Because software almost doesn't work at all:
It’s hard to explain to regular people how much technology barely works, how much the infrastructure of our lives is held together by the IT equivalent of baling wire. 
Computers, and computing, are broken.
This is absolutely, 100% true.  Years ago I was at a company that found a security bug in the Unix Remote Procedure Call (RPC) routine.  It was bad, allowing J. Random Hacker to remotely take over your server.  It took me weeks to chase down the security team at a large company that really should have known better.  At the end of the day, they didn't fix it.  The reason?

The code is really old and nobody here really understands how it works.  We're afraid that if we fix this we will actually break bigger things.

This is an excellent (if long) article about just how bad things are.  And this has the ring of truth:
For a bunch of us, especially those who had followed security and the warrantless wiretapping cases, the revelations weren’t big surprises. We didn’t know the specifics, but people who keep an eye on software knew computer technology was sick and broken. We’ve known for years that those who want to take advantage of that fact tend to circle like buzzards. The NSA wasn’t, and isn’t, the great predator of the internet, it’s just the biggest scavenger around. It isn’t doing so well because they are all powerful math wizards of doom. 
The NSA is doing so well because software is bullshit.

Hat tip: American Digest.


Ed Skinner said...

Some progress--note I said some--does happen.
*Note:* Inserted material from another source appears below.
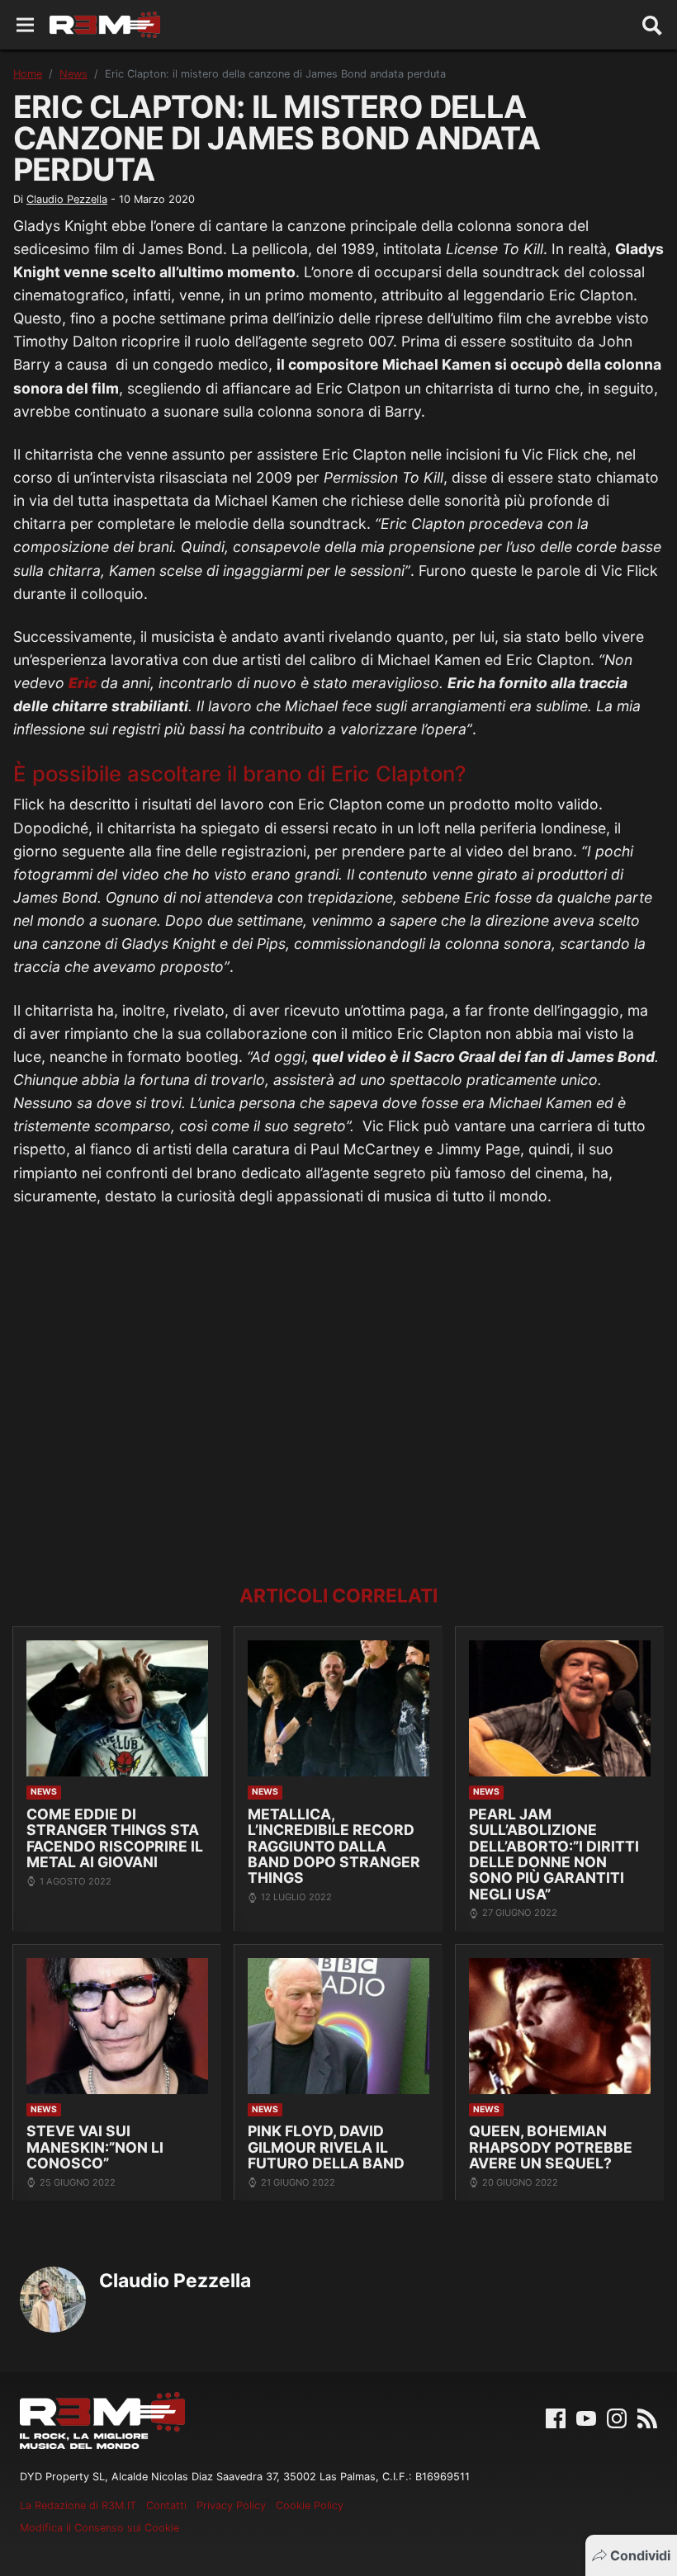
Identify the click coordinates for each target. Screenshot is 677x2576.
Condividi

For the RCP issue, most have simply abandoned it and switched to the much more secure SSH wrapping. And programmers do switch from buffer over-running APIs to safer ones.
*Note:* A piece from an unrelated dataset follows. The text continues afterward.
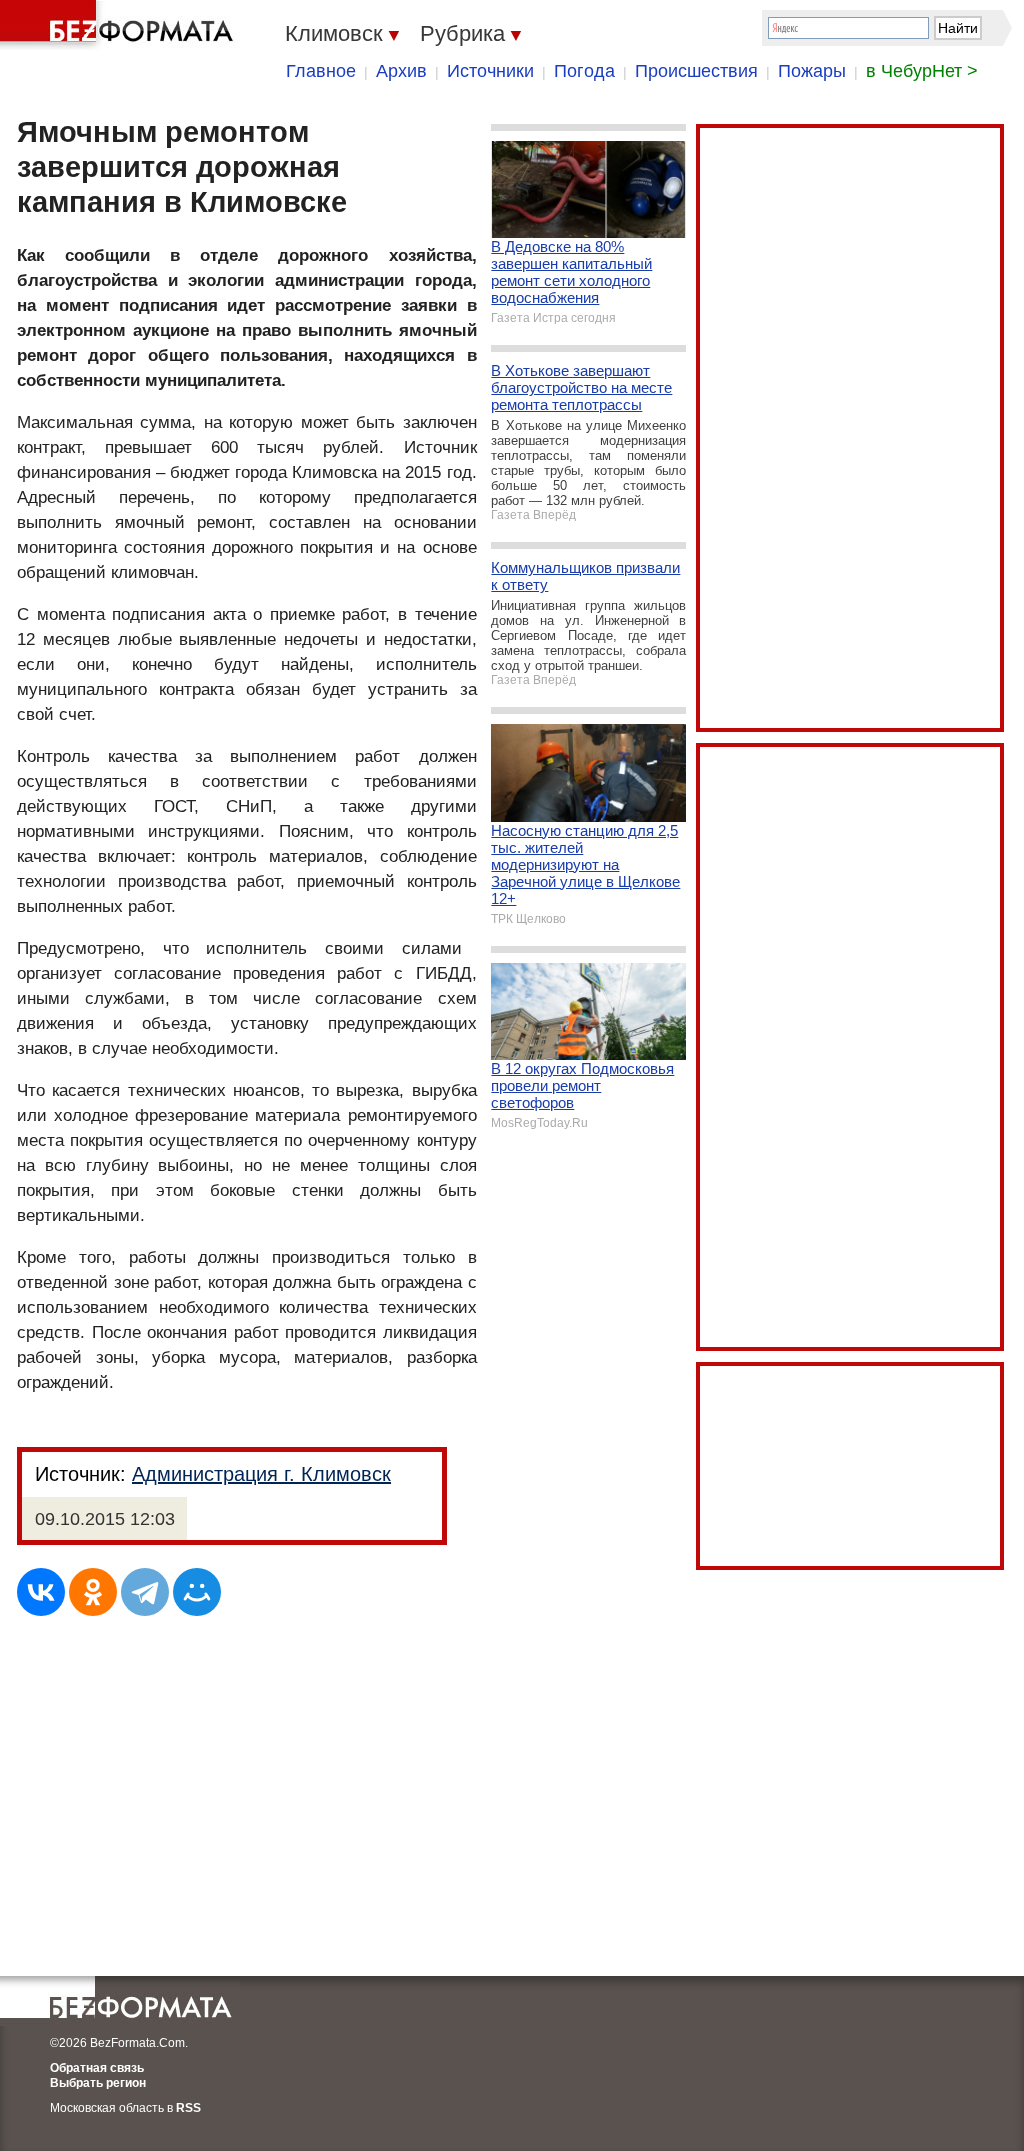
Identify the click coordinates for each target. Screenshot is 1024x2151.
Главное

But new crap is also created. We're going to see a lot of issues in cars that will be software eelated. The Toyota gas pedal deaths, for example. Settled without blame out of court, analysts who've seen the code were horrified. New regulations are in store for that industry and I doubt I'll ever get in a car on aoto-pilot; my customer's commercial airliners with two pilots as backup scare me already.

Sherm said...

I wonder how much of this is because computers have gotten so powerful and storage so cheap. Small, elegant code isn't necessary and with more code comes more code to exploit.